‘Dangerous act’ North Korea warns US is driving Kim to extreme confrontation

Han Tae Song, North Korea’s Ambassador to the UN, told the Conference on Disarmament last year’s nuclear test allowed his country to “perfect a national nuclear force” in a transparent manner.

“Thus DPRK [North Korea] at last came to possess a powerful and reliable war deterrent,” he told the Geneva forum.

“I am proudly saying that DPRK’s nuclear force is capable of frustrating and countering any nuclear threats from the US and it constitutes a powerful deterrent that prevents the US from starting an adventurous war.”

He went on to add that as a “responsible nuclear power”, North Korea would not use its nuclear weapons unless foreign states violated its sovereignty or interests.

In response, US disarmament ambassador Robert Wood said Washington would never recognise the secretive country as a nuclear power and told Pyongyang exactly what it must to to be welcomed back to the international community.

He said: “The United States will not recognise North Korea as a nuclear weapon state.

“If the North wishes to return and be in the good graces of the international community, it knows what it has to do, it has to take steps toward denuclearisation of the Korean peninsula.”

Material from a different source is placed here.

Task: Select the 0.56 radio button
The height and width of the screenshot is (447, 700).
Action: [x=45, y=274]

In an earlier speech on Tuesday, United Nations disarmament official Izumi Nakamitsu welcomed an easing of tensions between North and South Korea but called for further steps towards removing nuclear weapons from the divided peninsula.

Meanwhile, North Korea’s UN ambassador accused the US of deploying military assets nearby under the pretext of ensuring the security of the Winter Olympics.

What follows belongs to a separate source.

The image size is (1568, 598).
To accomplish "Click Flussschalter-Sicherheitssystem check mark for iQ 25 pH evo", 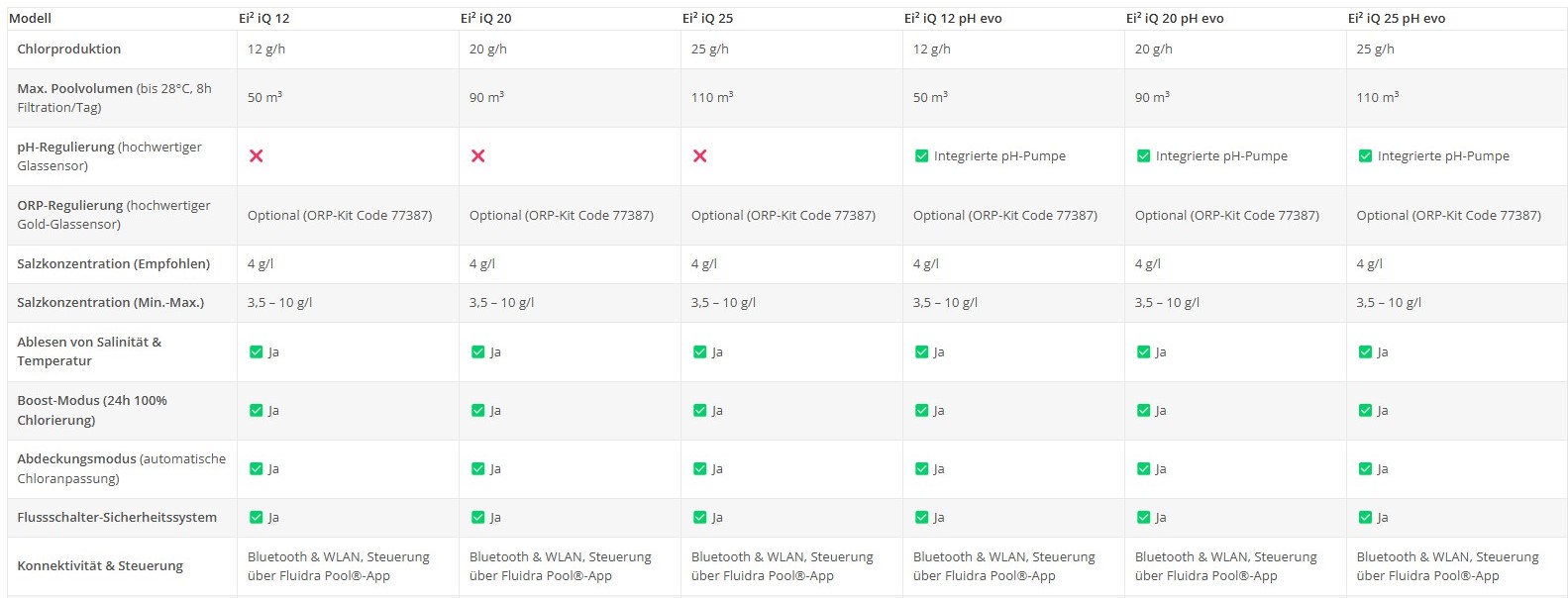I will [1365, 517].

He said: “This is dangerous act of throwing a wet blanket over the current positive atmosphere of inter-Korean relations… which could drive again into an extreme phase of confrontation.”

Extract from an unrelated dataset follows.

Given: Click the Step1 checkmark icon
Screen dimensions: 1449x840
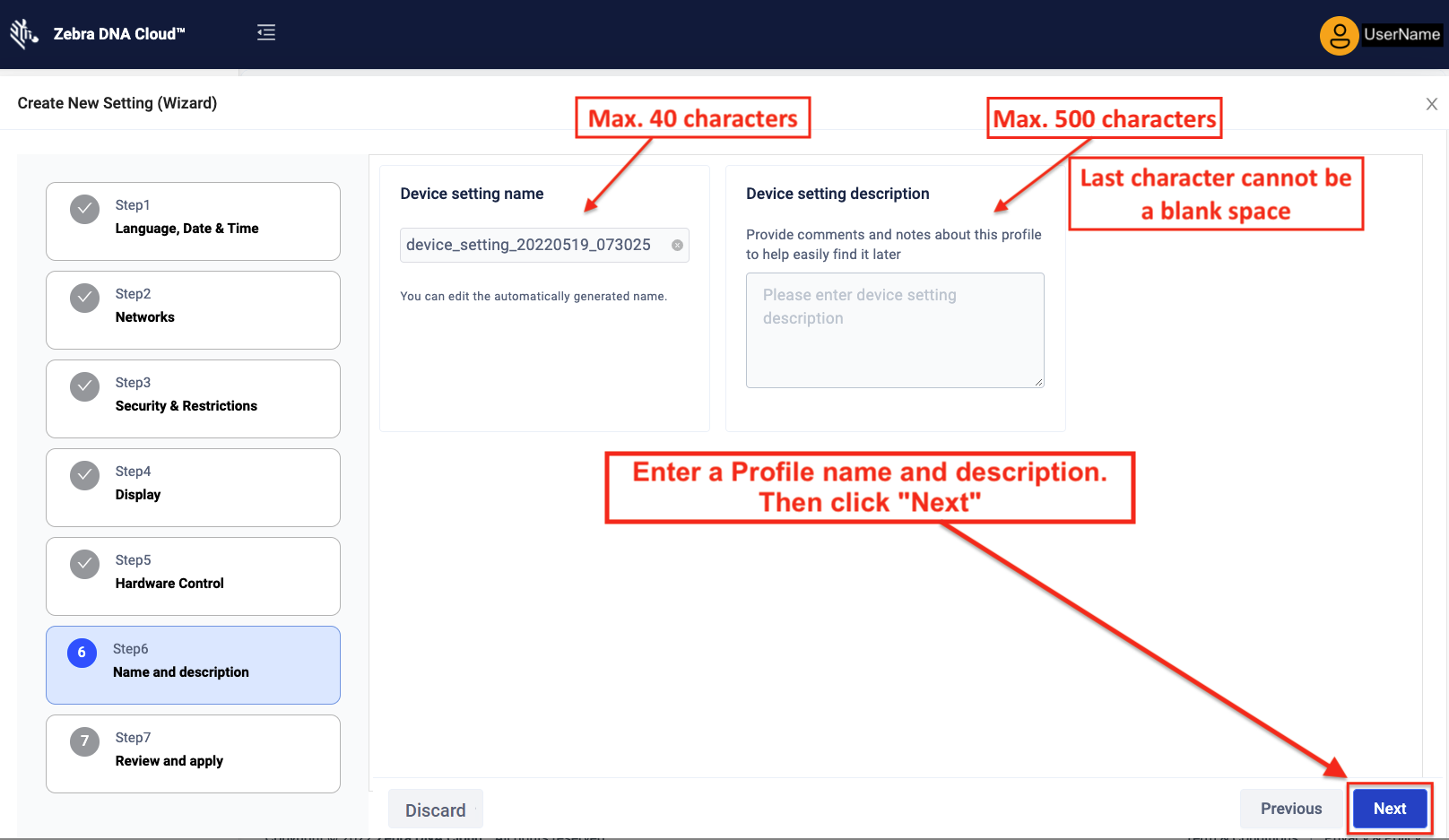Looking at the screenshot, I should (x=85, y=210).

The news comes amid a notable thawing of the hostile relations between North and South Korea, with the two countries agreeing to march under a unified flag during the opening ceremony at next month’s Winter Olympics.

Officials reopened the hotline between the two countries this month, which had not previously been used since December 2015.

Lee Hee-beom, the Winter Olympics organising chief, previously raised the possibility of the two Koreas forming unified teams in figure skating and ice hockey for the Games to be held in the mountain village of Pyeongchang, just 50 miles (80km) from the inter-Korean border.

The two Koreas have competed as a single nation in sports events before, including football and table tennis matches, but have never joined forces for a major event such as the Olympics or the Asian Games.

The countries even marched together at the Sydney Olympic Games in 2000 after North and South Korea held their first ever summit, but relations have since soured.

North Korea has, however, participated in the international multi-sports events hosted by South Korea three times – in 2002, 2003 and 2014.

Until this month, the two countries had not conducted high-level talks for more than two years.